Shift every answer coordinate in the entries below by -147, and write out all the lines of each entry again, requests included. Leave the pictures out.

- - - - -

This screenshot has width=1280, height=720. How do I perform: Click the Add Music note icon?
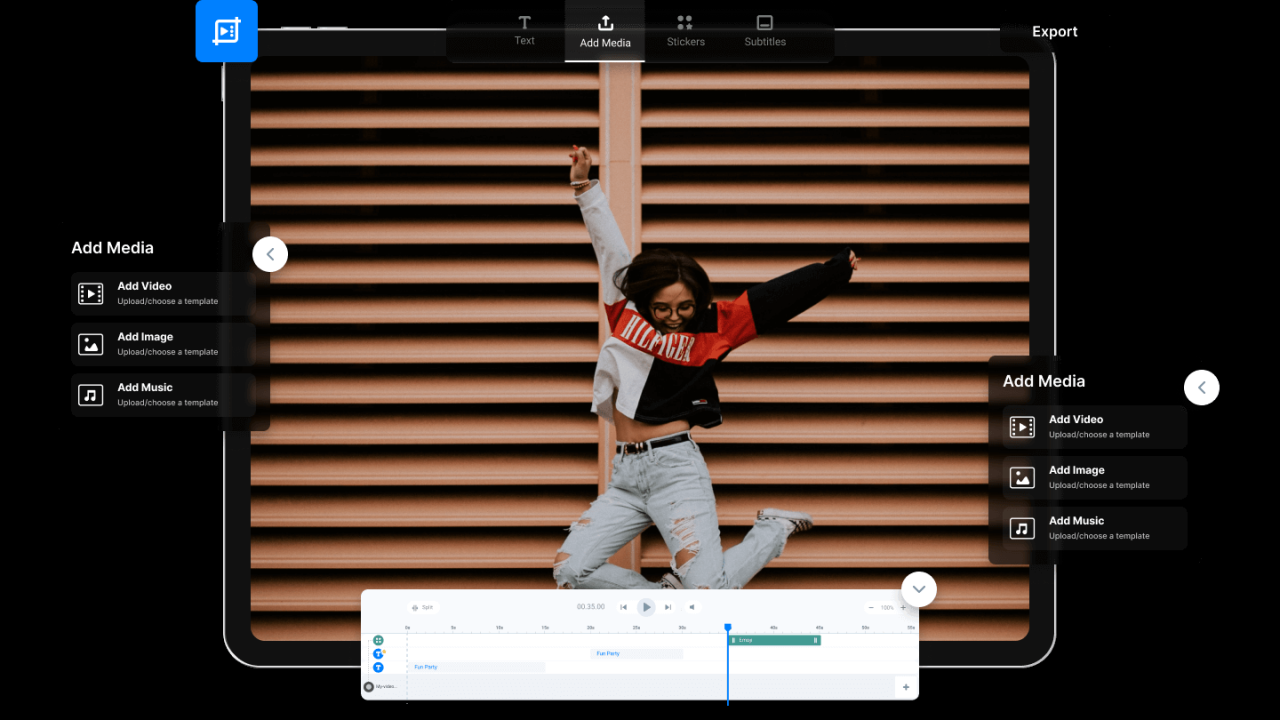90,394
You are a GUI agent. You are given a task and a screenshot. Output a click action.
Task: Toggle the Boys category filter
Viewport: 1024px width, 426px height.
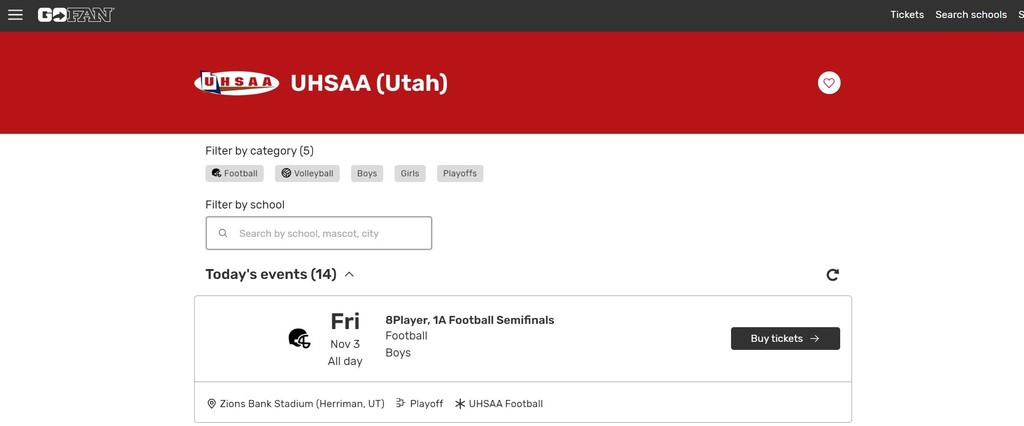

- - - - -

Task result:
This screenshot has width=1280, height=720. How do I perform: Click the Add Music note icon?
-57,247
You are a GUI agent. You are given a task and a screenshot. Output a click action.
Task: Toggle the Boys category filter
Viewport: 1024px width, 426px height.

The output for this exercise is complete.